● SOURCE EXTRACT:
In perhaps the most widely known incident, Mr. Salisbury was recording a surging mass of protesters, one of whom had a pink umbrella. A police officer lunged to grab the umbrella.

“That was a real flash point, a real change in the protest, right there,” Mr. Salisbury recalled. “People started fighting over the umbrella, and then officers started spraying mace. I got sprayed, other people all around me were getting sprayed, and then the police threw flashbangs that you can hear erupting all around.”

In the aftermath of CHOP, Mr. Salisbury sees some changes as significant. Former Police Chief Carmen Best resigned amid the protest, and Ms. Durkan has opted not to seek reelection. The sheriff of King County is now appointed rather than elected. State lawmakers in Olympia have taken up the issue of police reform and passed two key bills.

Meanwhile, at Converge Media, Mr. Salisbury’s website, stories focus on uplift and events in the Black community, along with celebratory pieces on local artists of color. There are political stories, too, but the overall tone of Converge is one of Black success rather than seething.

● Element lookup records:
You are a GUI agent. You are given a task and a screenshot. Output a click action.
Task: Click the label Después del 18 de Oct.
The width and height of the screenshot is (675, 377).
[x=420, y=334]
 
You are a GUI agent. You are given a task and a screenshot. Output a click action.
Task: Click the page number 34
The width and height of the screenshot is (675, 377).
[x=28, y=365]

● EXERCISE GOAL:
Pick up the piece on Mr. Salisbury and the CHOP protests after its last sentence and extend it with a few more paragraphs in the same reporting style.

● WRITTEN RESPONSE:
Mr. Salisbury says he’s not really interested in accolades. Instead, he wants to see progress. While torn by some of the violent incidents that occurred in CHOP as well as violence that continues to rear its ugly head in Seattle, the overall direction CHOP pointed toward is a positive one, he says.

“I think a lot of us are still trying to figure out exactly what CHOP meant,” he said. “I think you can make the argument that that was a genuine success with CHOP, if only because it raised awareness and the issues. Things are definitely happening here.”